• [Set problem]:
Find each line in the entries below that contains the word "height", and copy those lines out.

• [Input data]:
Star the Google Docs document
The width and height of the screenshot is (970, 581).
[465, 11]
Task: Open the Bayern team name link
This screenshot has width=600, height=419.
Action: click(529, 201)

• [Response to the task]:
The width and height of the screenshot is (970, 581).
This screenshot has width=600, height=419.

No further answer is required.